Wouldn’t the heat rise along with the vapor and Heat the Cam etc. Particularly in
a cowled engine with a blanket cover?
Could a difference in the materials between brands play a role?
The heat rises all right, but it is wicked out via the cold case walls. So the top is colder, because only the sump is heated. A car warmer inside the cowling heats the entire engine from the outside, meaning that it gets plenty warm up top, discouraging condensation on anything inside the top of the case.
Cams and cranks are made of high-carbon alloy steels. That stuff corrodes more easily than low-carbon stuff. Not sure of the electrochemistry there, but I've seen it.
Then they're mounted in dissimilar metals. The crank is in lead/tin/copper-lined steel bearing shells. The cam runs directly on the crankcase aluminum/magnesium. Get a bit of moisture in there and you have electron flow that breaks down the oil and combines it with H and O from the water, and you get acids.
Lycoming and Continental have been building this stuff for a long time. If there were alloys that were much more corrosion resistant, yet at least as strong and resilient, they'd be using them.

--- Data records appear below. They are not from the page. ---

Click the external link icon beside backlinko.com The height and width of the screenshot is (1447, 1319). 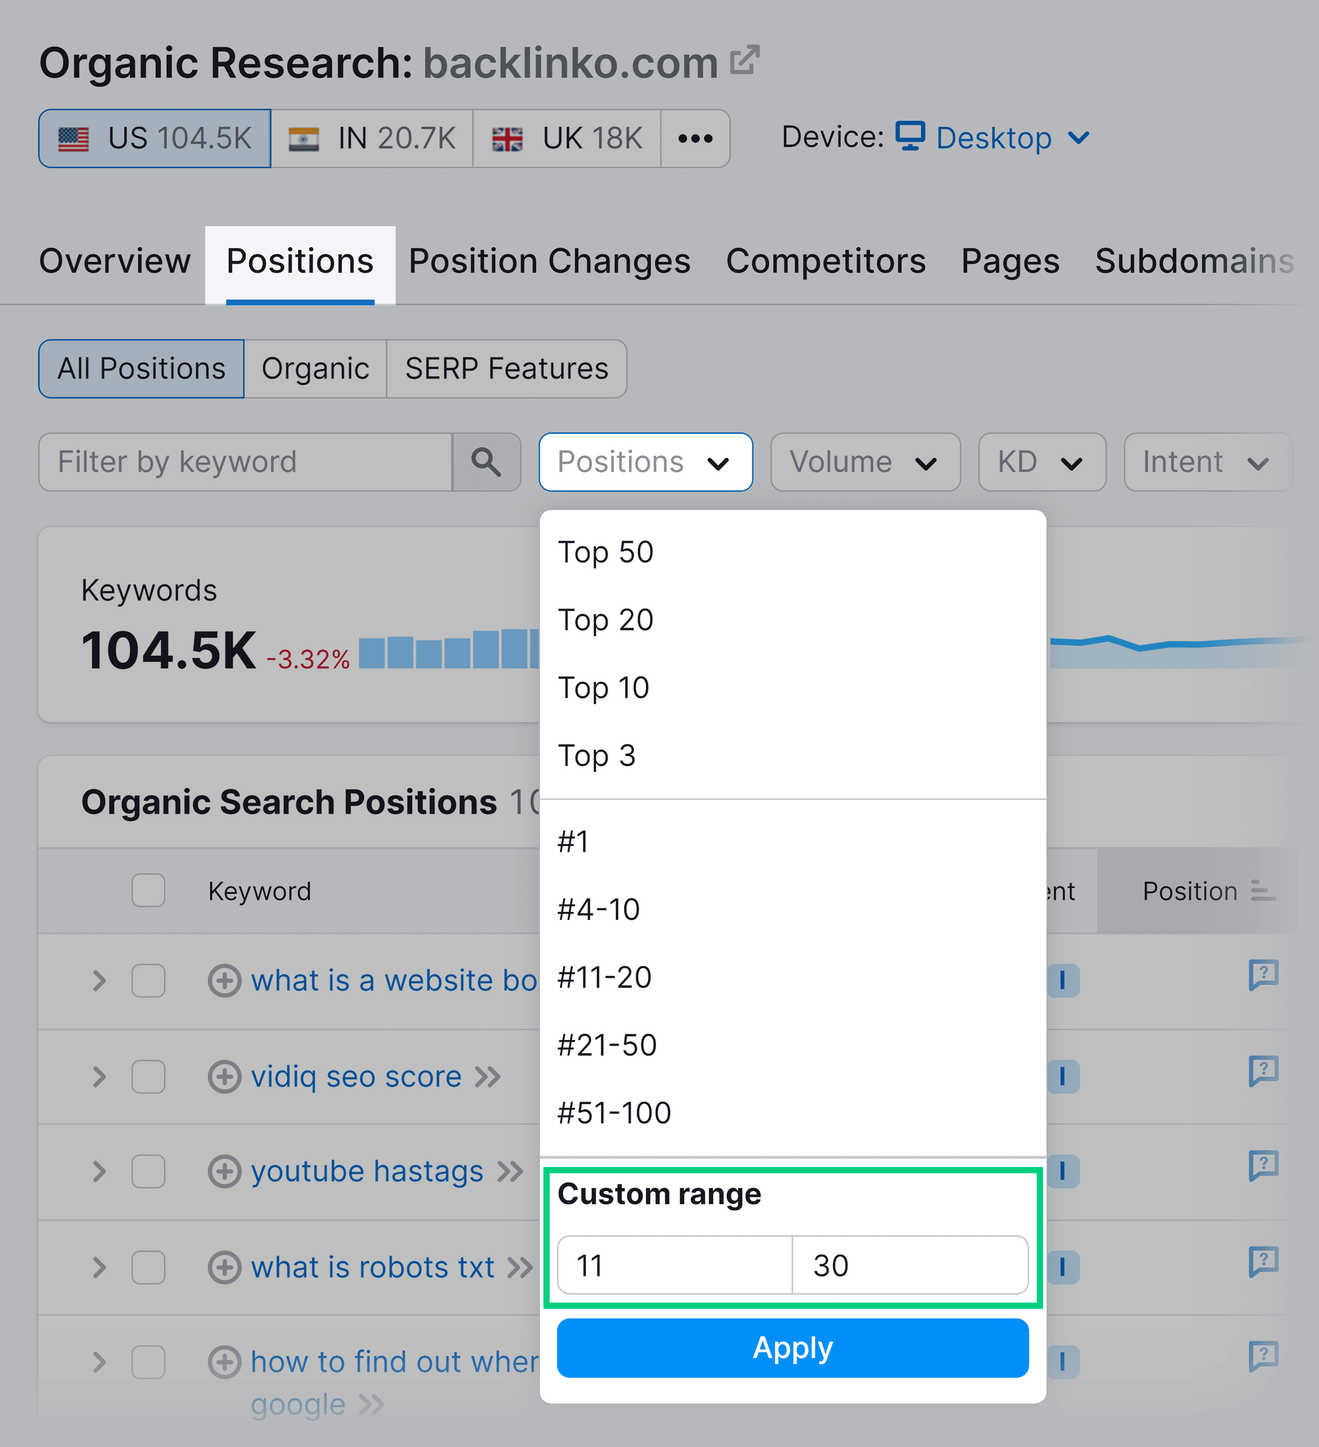coord(745,60)
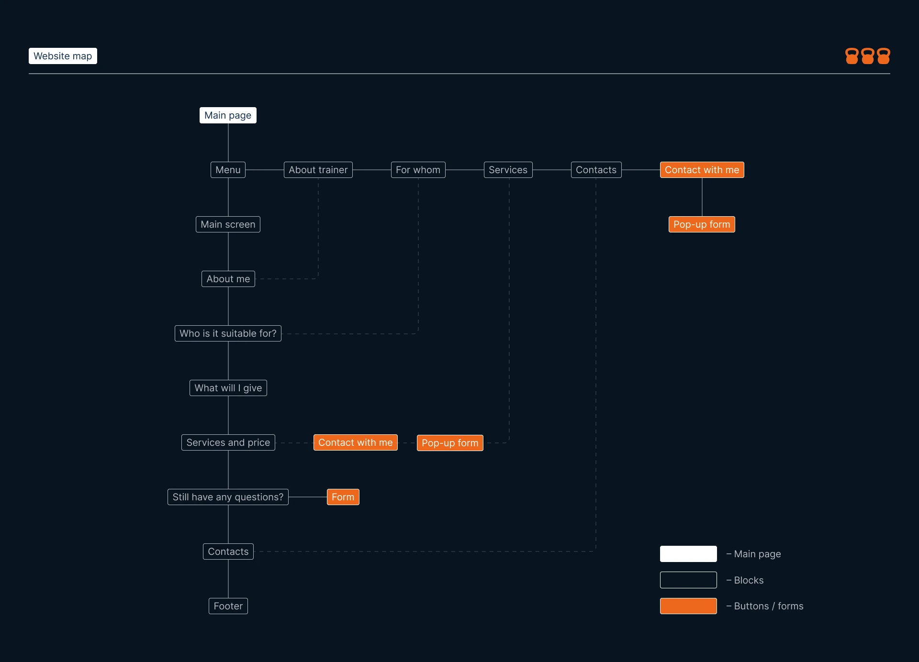Click the Menu block
The width and height of the screenshot is (919, 662).
[228, 170]
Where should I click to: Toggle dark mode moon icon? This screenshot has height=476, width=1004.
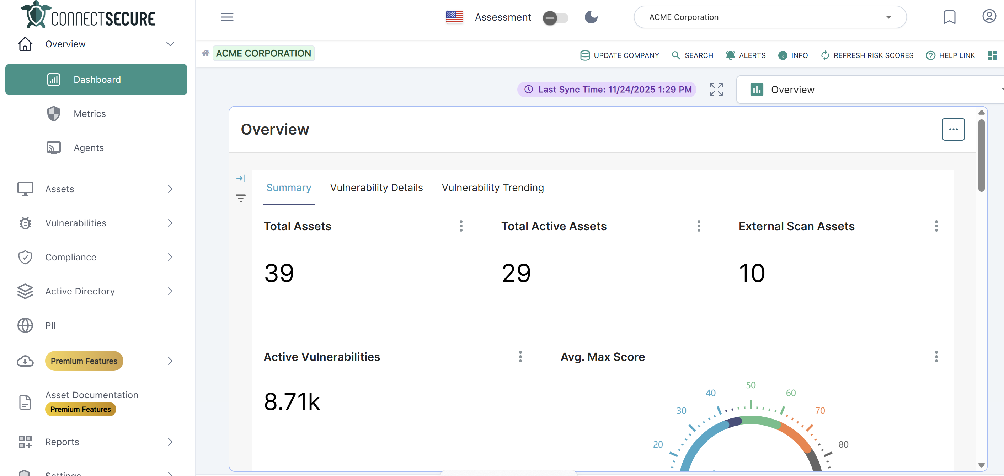tap(591, 17)
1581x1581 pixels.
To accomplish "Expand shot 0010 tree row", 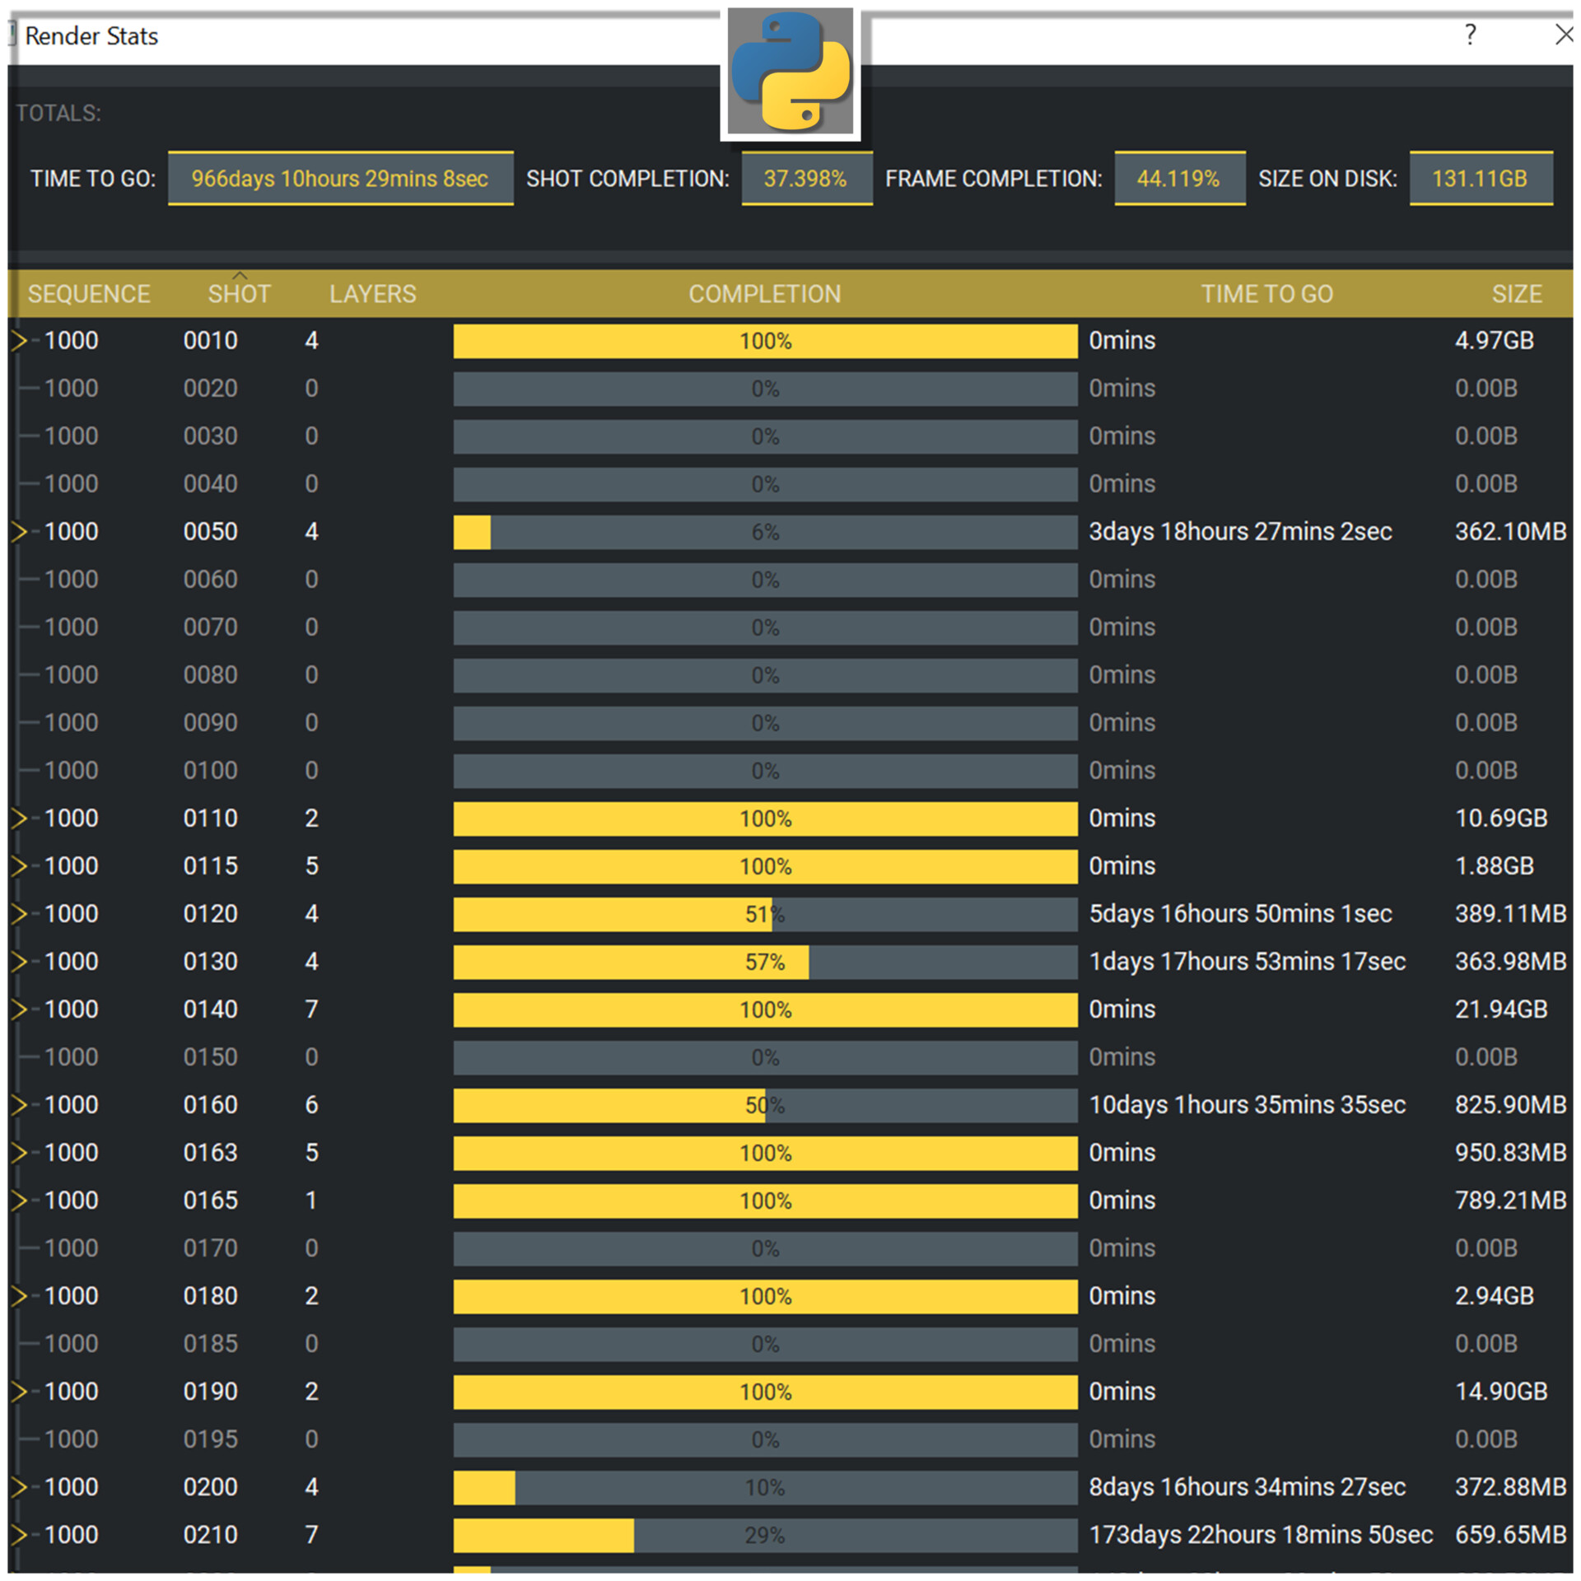I will pos(19,340).
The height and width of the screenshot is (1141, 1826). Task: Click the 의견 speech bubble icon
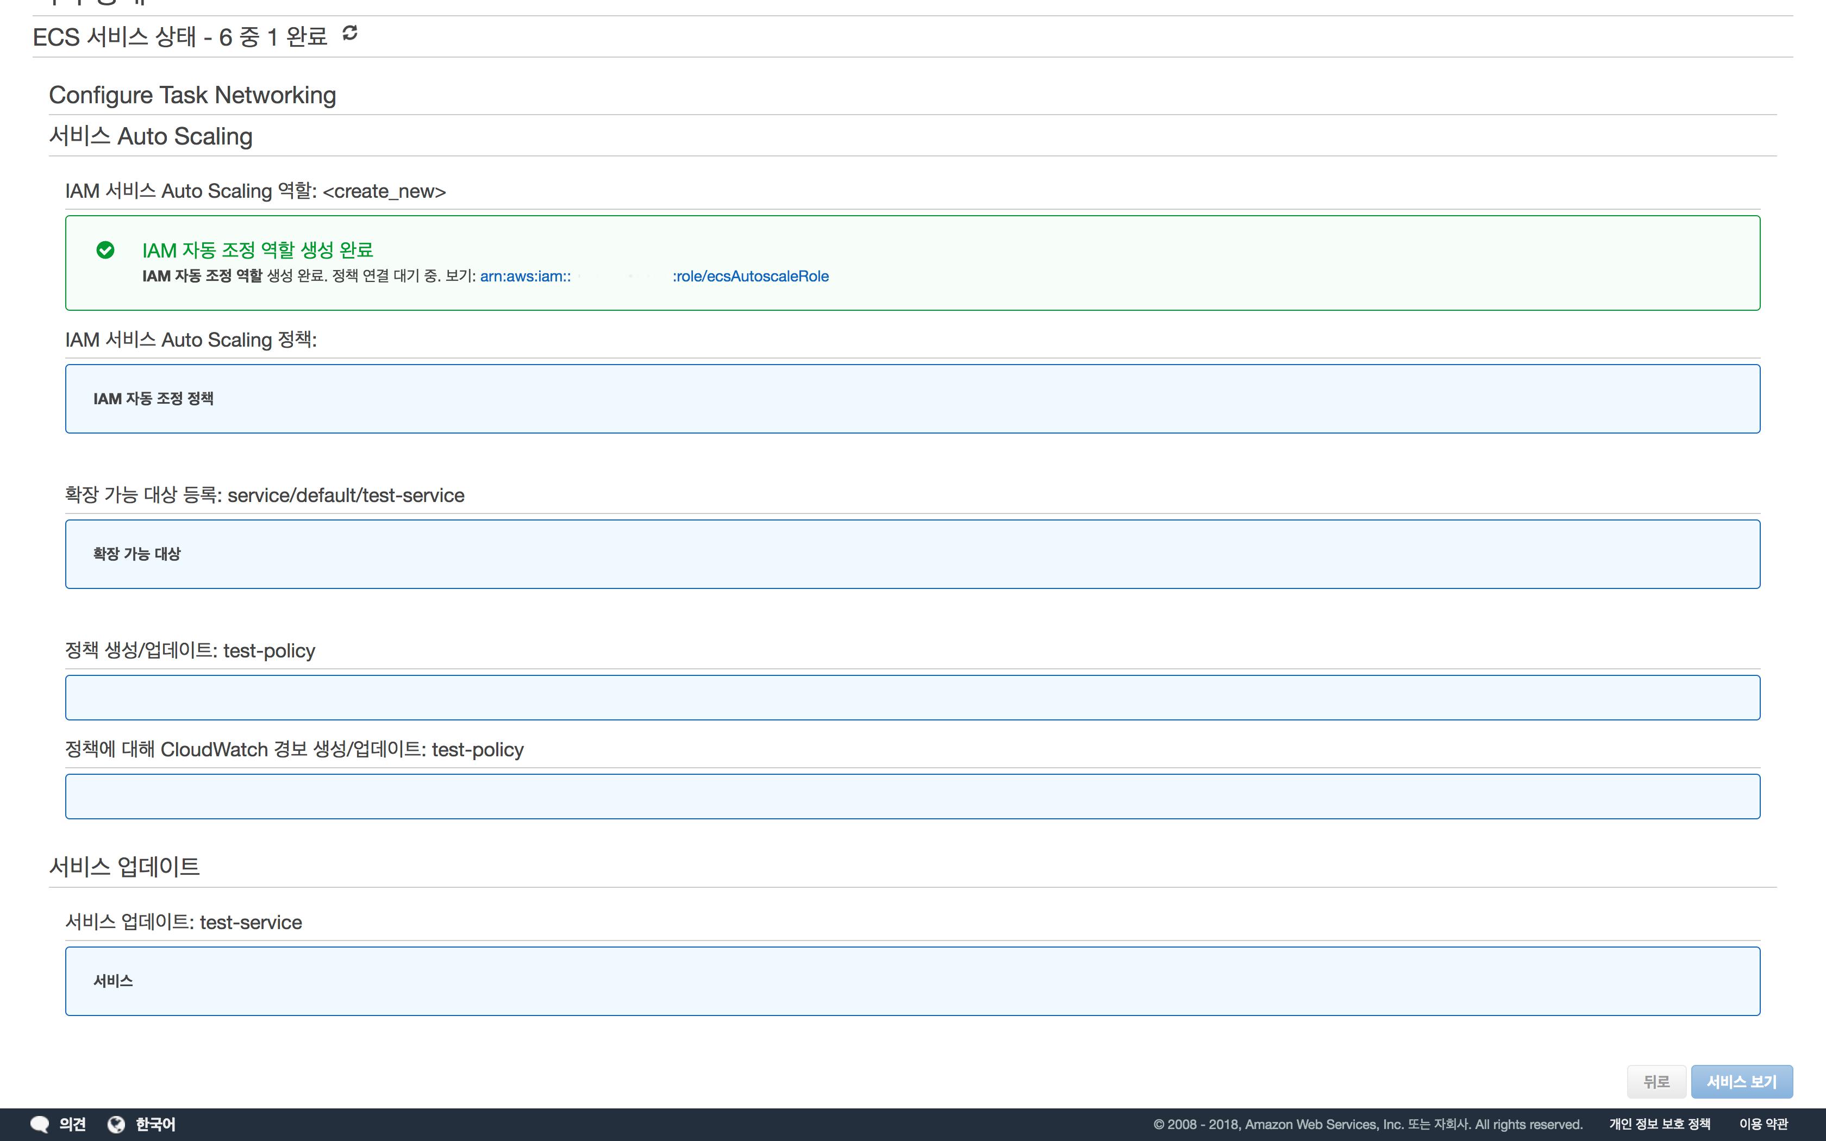pyautogui.click(x=39, y=1124)
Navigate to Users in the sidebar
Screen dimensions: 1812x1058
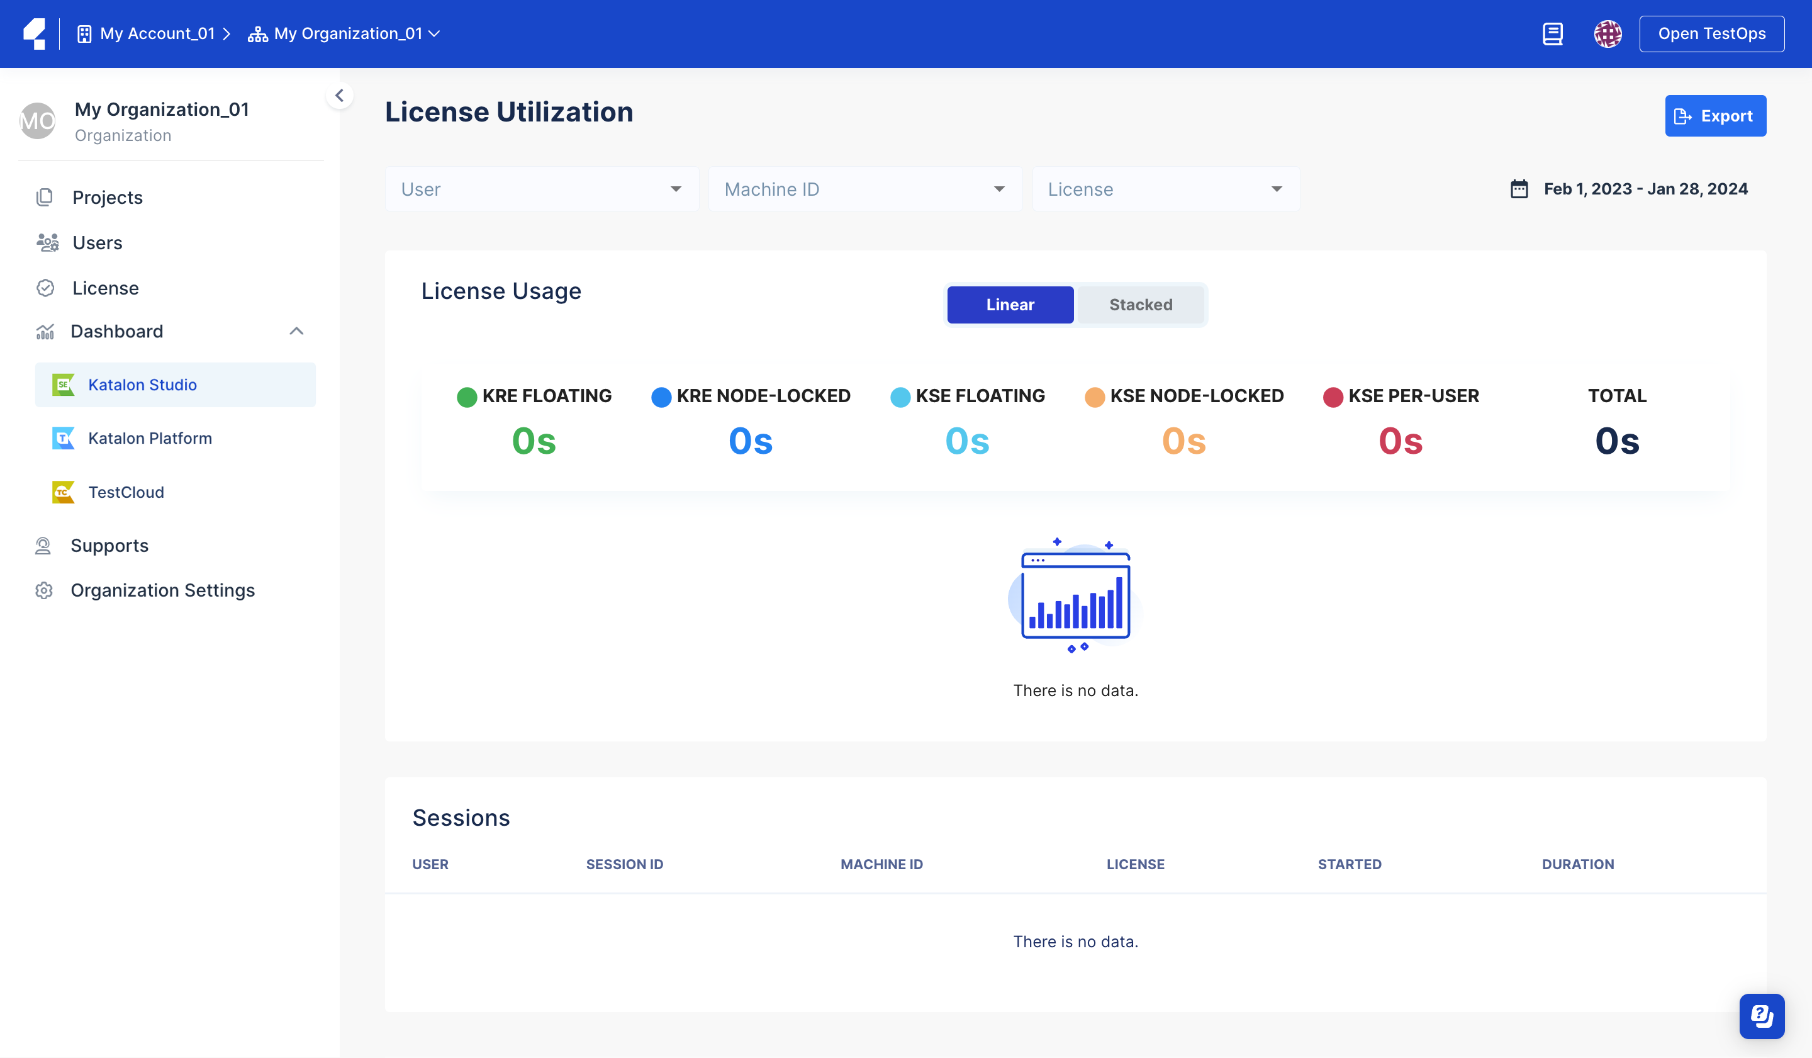(x=97, y=242)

Everybody worries about the cam, but I have seen serious cylinder wall corrosion and rusted gears in the accessory case. These are also fatal to engine life. The piston is a high-silicon aluminum, running in a 4130 chromoly steel cylinder. Moisture gets in there too, and causes cylinder pitting, which accelerates the cylinder wear as the pistons run across those pits, and the engine starts using oil and making metal. Those pits harbor a lot of oil that then gets burned when the cylinder travels downward on the combustion stroke.
Moisture in the sump corrodes it. The thin stamped-aluminum sumps on the big Continentals are known for corroding right through.